───── Stored rows

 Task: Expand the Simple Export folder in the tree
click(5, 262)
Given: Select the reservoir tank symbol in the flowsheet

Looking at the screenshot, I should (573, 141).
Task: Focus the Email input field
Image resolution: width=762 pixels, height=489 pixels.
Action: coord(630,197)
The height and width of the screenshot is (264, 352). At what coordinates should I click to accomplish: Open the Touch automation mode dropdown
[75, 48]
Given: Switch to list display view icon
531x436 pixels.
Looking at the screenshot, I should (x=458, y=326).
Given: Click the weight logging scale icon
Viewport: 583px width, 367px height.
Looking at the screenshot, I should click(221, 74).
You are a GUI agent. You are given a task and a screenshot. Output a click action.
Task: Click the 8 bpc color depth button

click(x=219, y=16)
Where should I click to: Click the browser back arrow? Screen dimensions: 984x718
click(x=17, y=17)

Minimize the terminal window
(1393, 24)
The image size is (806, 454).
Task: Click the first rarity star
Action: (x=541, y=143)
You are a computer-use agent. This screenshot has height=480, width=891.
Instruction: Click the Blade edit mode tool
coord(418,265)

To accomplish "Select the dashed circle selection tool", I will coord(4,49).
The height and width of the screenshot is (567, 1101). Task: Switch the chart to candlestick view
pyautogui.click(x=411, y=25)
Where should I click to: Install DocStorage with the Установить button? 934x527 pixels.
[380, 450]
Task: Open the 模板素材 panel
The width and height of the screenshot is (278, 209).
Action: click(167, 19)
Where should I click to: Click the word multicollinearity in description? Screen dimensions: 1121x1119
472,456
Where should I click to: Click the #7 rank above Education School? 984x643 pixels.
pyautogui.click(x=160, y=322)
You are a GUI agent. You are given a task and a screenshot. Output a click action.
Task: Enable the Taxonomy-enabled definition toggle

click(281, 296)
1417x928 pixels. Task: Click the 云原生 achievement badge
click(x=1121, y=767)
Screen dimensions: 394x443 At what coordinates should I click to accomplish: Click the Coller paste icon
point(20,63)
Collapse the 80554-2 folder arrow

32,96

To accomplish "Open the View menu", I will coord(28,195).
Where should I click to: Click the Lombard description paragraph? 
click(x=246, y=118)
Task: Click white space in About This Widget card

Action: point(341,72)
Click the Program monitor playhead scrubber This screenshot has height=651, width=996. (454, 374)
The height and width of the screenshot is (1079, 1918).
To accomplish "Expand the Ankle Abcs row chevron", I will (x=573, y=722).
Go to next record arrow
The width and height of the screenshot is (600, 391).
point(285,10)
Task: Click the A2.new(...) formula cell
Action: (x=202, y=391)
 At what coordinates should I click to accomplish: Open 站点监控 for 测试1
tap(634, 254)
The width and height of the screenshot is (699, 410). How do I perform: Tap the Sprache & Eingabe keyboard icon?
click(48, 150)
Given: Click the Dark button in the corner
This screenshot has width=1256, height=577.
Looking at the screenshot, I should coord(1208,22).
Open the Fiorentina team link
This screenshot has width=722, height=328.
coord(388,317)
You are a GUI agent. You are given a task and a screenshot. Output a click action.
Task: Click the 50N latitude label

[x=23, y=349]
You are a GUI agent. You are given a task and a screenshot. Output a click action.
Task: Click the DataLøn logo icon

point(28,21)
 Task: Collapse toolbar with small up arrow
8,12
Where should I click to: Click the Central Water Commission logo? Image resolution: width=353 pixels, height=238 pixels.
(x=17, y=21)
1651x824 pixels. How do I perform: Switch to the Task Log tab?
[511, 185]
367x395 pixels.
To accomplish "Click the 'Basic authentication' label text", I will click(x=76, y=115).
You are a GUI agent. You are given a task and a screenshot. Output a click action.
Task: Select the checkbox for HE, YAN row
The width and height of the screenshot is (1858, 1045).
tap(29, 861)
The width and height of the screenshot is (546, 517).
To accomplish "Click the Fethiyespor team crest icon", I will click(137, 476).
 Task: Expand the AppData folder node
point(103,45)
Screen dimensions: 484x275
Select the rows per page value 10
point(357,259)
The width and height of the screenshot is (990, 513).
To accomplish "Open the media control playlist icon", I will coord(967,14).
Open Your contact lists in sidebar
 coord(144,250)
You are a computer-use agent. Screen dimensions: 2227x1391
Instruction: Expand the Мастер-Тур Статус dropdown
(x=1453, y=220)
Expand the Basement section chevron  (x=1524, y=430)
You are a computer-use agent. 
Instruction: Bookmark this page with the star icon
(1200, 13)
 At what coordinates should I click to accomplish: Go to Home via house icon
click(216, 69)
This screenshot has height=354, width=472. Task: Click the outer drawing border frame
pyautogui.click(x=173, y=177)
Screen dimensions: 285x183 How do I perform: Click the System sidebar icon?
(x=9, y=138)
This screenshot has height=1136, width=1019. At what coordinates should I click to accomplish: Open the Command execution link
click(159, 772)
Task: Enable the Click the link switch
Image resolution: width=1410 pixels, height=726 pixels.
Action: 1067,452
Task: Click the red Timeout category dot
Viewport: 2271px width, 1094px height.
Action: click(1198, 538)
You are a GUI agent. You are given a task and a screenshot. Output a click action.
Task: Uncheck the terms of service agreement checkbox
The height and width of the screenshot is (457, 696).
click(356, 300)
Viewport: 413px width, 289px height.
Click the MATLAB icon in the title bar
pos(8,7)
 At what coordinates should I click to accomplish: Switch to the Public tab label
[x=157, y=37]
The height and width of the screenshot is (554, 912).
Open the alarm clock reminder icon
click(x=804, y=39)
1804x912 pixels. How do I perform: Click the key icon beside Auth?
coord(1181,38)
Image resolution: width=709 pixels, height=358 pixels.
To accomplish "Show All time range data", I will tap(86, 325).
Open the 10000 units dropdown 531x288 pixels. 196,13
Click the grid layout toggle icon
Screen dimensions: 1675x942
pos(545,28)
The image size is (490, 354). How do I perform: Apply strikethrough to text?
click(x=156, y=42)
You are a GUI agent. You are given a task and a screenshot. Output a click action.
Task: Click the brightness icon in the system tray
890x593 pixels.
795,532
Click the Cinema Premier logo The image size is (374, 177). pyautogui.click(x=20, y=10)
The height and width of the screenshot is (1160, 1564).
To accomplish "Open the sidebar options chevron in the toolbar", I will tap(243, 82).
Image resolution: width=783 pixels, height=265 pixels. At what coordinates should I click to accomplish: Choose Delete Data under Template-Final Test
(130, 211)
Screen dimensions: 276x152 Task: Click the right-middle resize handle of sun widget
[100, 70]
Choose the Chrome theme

──────────

» **What needs to be done**
Recast the rows from the line containing "Task: Click white" up to and including the line containing "[x=23, y=349]" as a JSON list of strings, with one string per line and blank lines omitted.

» **The response**
[
  "Task: Click white space in About This Widget card",
  "Action: point(341,72)",
  "Click the Program monitor playhead scrubber This screenshot has height=651, width=996. (454, 374)",
  "The height and width of the screenshot is (1079, 1918).",
  "To accomplish \"Expand the Ankle Abcs row chevron\", I will (x=573, y=722).",
  "Go to next record arrow",
  "The width and height of the screenshot is (600, 391).",
  "point(285,10)",
  "Task: Click the A2.new(...) formula cell",
  "Action: (x=202, y=391)",
  " At what coordinates should I click to accomplish: Open 站点监控 for 测试1",
  "tap(634, 254)",
  "The width and height of the screenshot is (699, 410). How do I perform: Tap the Sprache & Eingabe keyboard icon?",
  "click(48, 150)",
  "Given: Click the Dark button in the corner",
  "This screenshot has width=1256, height=577.",
  "Looking at the screenshot, I should coord(1208,22).",
  "Open the Fiorentina team link",
  "This screenshot has width=722, height=328.",
  "coord(388,317)",
  "You are a GUI agent. You are given a task and a screenshot. Output a click action.",
  "Task: Click the 50N latitude label",
  "[x=23, y=349]"
]